START Records to use

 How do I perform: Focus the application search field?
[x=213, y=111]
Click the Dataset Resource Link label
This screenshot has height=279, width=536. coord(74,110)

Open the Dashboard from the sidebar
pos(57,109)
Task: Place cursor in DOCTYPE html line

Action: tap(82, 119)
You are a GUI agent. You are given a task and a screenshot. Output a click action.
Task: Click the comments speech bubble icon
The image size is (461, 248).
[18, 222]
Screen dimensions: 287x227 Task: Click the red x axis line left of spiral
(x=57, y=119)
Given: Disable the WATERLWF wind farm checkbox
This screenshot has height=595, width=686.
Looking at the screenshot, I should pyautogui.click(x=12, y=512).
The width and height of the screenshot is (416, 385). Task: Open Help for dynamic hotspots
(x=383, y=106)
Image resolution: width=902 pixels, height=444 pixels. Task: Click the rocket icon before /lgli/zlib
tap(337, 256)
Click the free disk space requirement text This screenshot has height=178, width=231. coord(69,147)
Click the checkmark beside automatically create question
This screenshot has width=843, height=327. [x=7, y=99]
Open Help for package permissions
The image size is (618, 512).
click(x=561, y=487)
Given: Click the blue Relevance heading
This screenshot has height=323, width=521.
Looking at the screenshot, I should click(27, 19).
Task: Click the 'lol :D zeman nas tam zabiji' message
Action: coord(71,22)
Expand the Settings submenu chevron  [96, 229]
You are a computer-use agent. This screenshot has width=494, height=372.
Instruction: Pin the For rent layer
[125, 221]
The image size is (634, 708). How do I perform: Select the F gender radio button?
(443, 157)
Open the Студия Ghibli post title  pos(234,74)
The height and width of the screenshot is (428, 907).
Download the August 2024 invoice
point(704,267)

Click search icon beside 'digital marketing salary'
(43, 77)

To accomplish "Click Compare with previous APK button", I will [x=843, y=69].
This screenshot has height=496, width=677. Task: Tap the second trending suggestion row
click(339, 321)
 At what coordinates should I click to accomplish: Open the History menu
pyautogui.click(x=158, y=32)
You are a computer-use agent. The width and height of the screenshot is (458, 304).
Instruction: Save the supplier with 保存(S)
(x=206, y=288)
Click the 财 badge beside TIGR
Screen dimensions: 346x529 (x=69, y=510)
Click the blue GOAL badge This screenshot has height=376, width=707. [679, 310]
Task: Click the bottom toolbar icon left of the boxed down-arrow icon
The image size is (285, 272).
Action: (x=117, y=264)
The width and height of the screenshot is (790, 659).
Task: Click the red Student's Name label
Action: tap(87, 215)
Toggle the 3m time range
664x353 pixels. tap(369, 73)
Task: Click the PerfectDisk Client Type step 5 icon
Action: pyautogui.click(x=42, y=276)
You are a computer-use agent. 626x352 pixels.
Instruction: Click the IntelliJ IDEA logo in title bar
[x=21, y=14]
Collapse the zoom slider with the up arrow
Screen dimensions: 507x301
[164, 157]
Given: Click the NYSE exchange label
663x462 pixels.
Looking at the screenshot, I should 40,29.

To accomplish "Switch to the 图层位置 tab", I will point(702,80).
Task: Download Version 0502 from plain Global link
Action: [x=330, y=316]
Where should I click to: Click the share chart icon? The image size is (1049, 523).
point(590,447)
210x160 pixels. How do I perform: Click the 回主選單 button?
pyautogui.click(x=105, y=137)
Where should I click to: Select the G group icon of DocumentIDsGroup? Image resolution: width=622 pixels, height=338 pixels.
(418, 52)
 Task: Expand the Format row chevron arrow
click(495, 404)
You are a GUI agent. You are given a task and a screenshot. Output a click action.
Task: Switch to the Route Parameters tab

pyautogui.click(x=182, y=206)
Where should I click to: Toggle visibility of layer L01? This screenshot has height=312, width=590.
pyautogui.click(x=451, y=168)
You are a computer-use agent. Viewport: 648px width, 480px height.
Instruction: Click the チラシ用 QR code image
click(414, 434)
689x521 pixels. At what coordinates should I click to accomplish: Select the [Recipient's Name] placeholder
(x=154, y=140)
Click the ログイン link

END Records to use

Write down all of the listing exactly.

 How do I perform: Focus the application search field?
[x=213, y=111]
Click the Dataset Resource Link label
This screenshot has height=279, width=536. coord(74,110)

Open the Dashboard from the sidebar
pos(57,109)
Task: Place cursor in DOCTYPE html line

Action: tap(82, 119)
You are a GUI agent. You are given a task and a screenshot. Output a click action.
Task: Click the comments speech bubble icon
The image size is (461, 248).
[18, 222]
Screen dimensions: 287x227 Task: Click the red x axis line left of spiral
(x=57, y=119)
Given: Disable the WATERLWF wind farm checkbox
This screenshot has height=595, width=686.
Looking at the screenshot, I should pyautogui.click(x=12, y=512).
The width and height of the screenshot is (416, 385). Task: Open Help for dynamic hotspots
(x=383, y=106)
Image resolution: width=902 pixels, height=444 pixels. Task: Click the rocket icon before /lgli/zlib
tap(337, 256)
Click the free disk space requirement text This screenshot has height=178, width=231. coord(69,147)
Click the checkmark beside automatically create question
This screenshot has width=843, height=327. [x=7, y=99]
Open Help for package permissions
The image size is (618, 512).
click(x=561, y=487)
Given: Click the blue Relevance heading
This screenshot has height=323, width=521.
Looking at the screenshot, I should click(27, 19).
Task: Click the 'lol :D zeman nas tam zabiji' message
Action: coord(71,22)
Expand the Settings submenu chevron  [96, 229]
You are a computer-use agent. This screenshot has width=494, height=372.
Instruction: Pin the For rent layer
[125, 221]
The image size is (634, 708). How do I perform: Select the F gender radio button?
(443, 157)
Open the Студия Ghibli post title  pos(234,74)
The height and width of the screenshot is (428, 907).
Download the August 2024 invoice
point(704,267)

Click search icon beside 'digital marketing salary'
(43, 77)

To accomplish "Click Compare with previous APK button", I will [x=843, y=69].
This screenshot has height=496, width=677. Task: Tap the second trending suggestion row
click(339, 321)
 At what coordinates should I click to accomplish: Open the History menu
pyautogui.click(x=158, y=32)
You are a computer-use agent. The width and height of the screenshot is (458, 304).
Instruction: Save the supplier with 保存(S)
(x=206, y=288)
Click the 财 badge beside TIGR
Screen dimensions: 346x529 (x=69, y=510)
Click the blue GOAL badge This screenshot has height=376, width=707. [679, 310]
Task: Click the bottom toolbar icon left of the boxed down-arrow icon
The image size is (285, 272).
Action: (x=117, y=264)
The width and height of the screenshot is (790, 659).
Task: Click the red Student's Name label
Action: tap(87, 215)
Toggle the 3m time range
664x353 pixels. tap(369, 73)
Task: Click the PerfectDisk Client Type step 5 icon
Action: pyautogui.click(x=42, y=276)
You are a computer-use agent. 626x352 pixels.
Instruction: Click the IntelliJ IDEA logo in title bar
[x=21, y=14]
Collapse the zoom slider with the up arrow
Screen dimensions: 507x301
[164, 157]
Given: Click the NYSE exchange label
663x462 pixels.
Looking at the screenshot, I should 40,29.

To accomplish "Switch to the 图层位置 tab", I will point(702,80).
Task: Download Version 0502 from plain Global link
Action: [x=330, y=316]
Where should I click to: Click the share chart icon? The image size is (1049, 523).
point(590,447)
210x160 pixels. How do I perform: Click the 回主選單 button?
pyautogui.click(x=105, y=137)
Where should I click to: Select the G group icon of DocumentIDsGroup? Image resolution: width=622 pixels, height=338 pixels.
(418, 52)
 Task: Expand the Format row chevron arrow
click(495, 404)
You are a GUI agent. You are given a task and a screenshot. Output a click action.
Task: Switch to the Route Parameters tab

pyautogui.click(x=182, y=206)
Where should I click to: Toggle visibility of layer L01? This screenshot has height=312, width=590.
pyautogui.click(x=451, y=168)
You are a computer-use agent. Viewport: 648px width, 480px height.
Instruction: Click the チラシ用 QR code image
click(414, 434)
689x521 pixels. At what coordinates should I click to accomplish: Select the [Recipient's Name] placeholder
(x=154, y=140)
Click the ログイン link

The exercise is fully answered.